I’ve mentioned here before about my disdain for the recent trend of tipping for services that shouldn’t include them. Well, yesterday, I was enraged when I came across one that not only asked for a tip, but had the person (in this case, a late-teen female) stare at me while I made my “choice”. I’m assuming she was looking at me with daggers when I told the blinking machine in front of me that it can take its tip and shove it up its ass.
I had driven with Brian up to Acworth for his soccer practice. And as he was out sweating to death in the August heat, I decided to head over to a yogurt place called Menchi’s. You know, because I’m a grown-ass man. If you don’t know this establishment, it is a self-serve yogurt shop. I say self-serve because it truly is a self-serve situation. As the consumer, you walk in, grab a cup, and go to the machines that dispense the flavor of yogurt you’d like. After that, there are all sorts of topping options to the side. Chocolate chips, gummy worms, that kind fo thing. And once you’ve built your diabetic coma inducer, you place your cup on a scale, and the amount you owe is based on the weight.
This is where the girl behind the “counter” comes into play. When the scale produces its measurement, she pressed a button to force the register to move to the payment stage. It is at this point that I use my credit card on the tap/swipe/insert credit card machine in front of me. But before I do, she says, “It’s going to ask you a question.” And what was that question: “How much would you like to tip?”
NOTHING, DAMN IT!
I was enraged, but kept my calm. Even though I know she was looking at me like I was an entitled dickhead, I stayed strong, and simply pressed the button next to the “No Tip” option. And walked out the door with my yogurt treat.
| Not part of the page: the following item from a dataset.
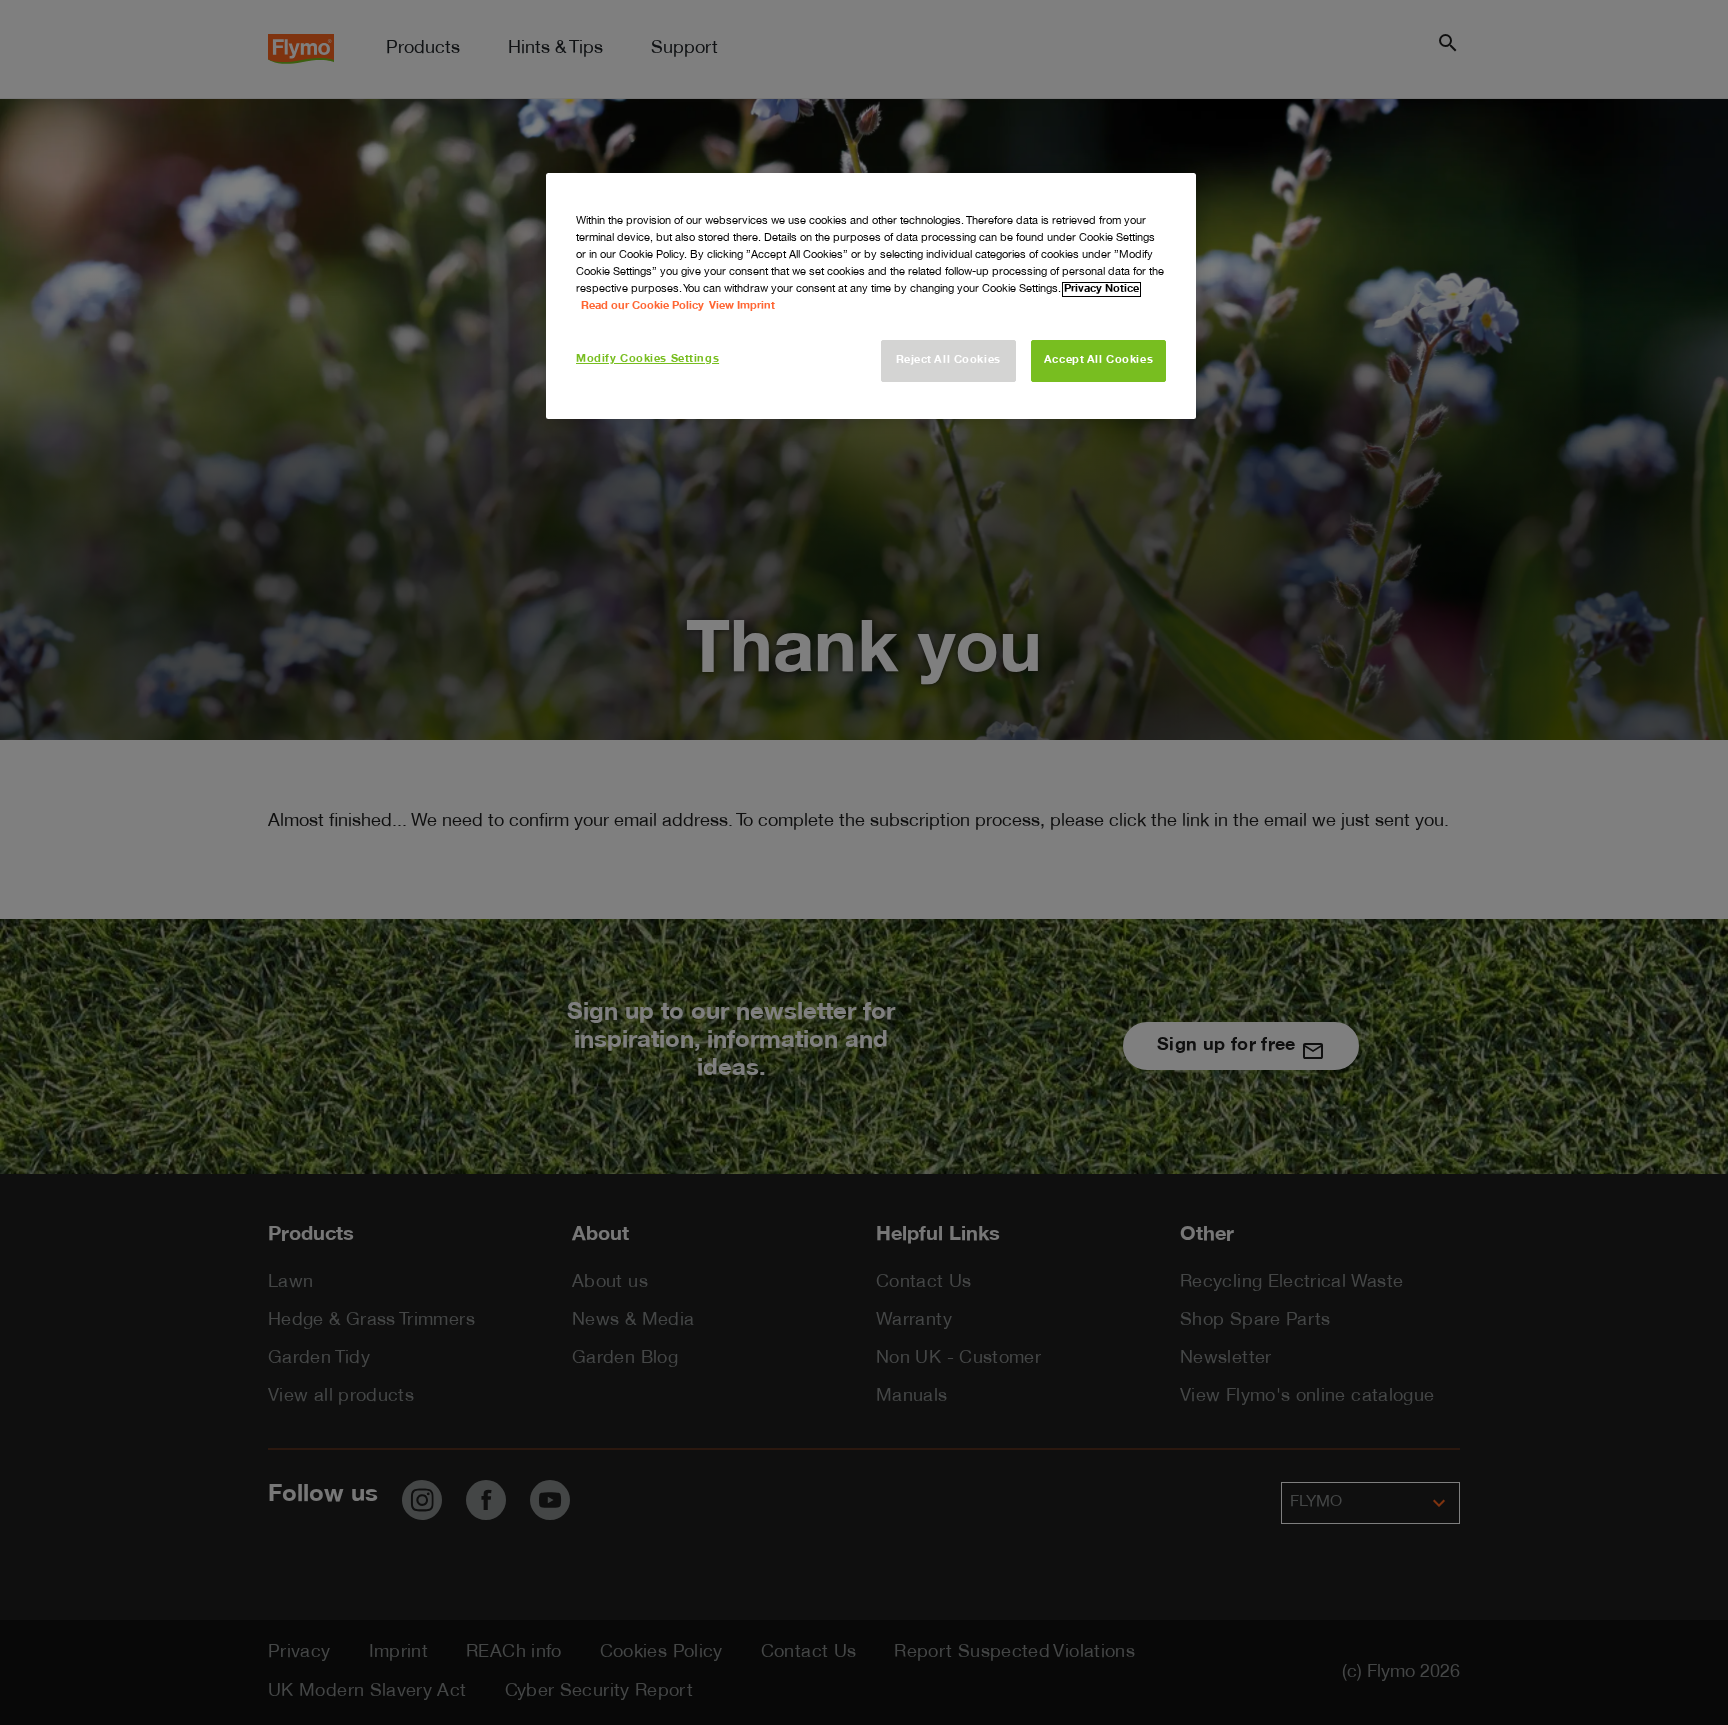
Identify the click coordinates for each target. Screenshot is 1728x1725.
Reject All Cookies (948, 360)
Now before you jump all over me, keep in mind that she pressed a single button on the register. She didn’t give me the cup. She didn’t help me with dispensing the yogurt itself. She didn’t put the chocolate chips on top. She did NOTHING.
And I’m supposed to tip her? (I realize this specific girl had nothing to do with this. She literally just works there.) Come on. This is absurd.
I enjoyed my yogurt, but won’t be returning. Because it’s not good for me. And neither is the yogurt treat.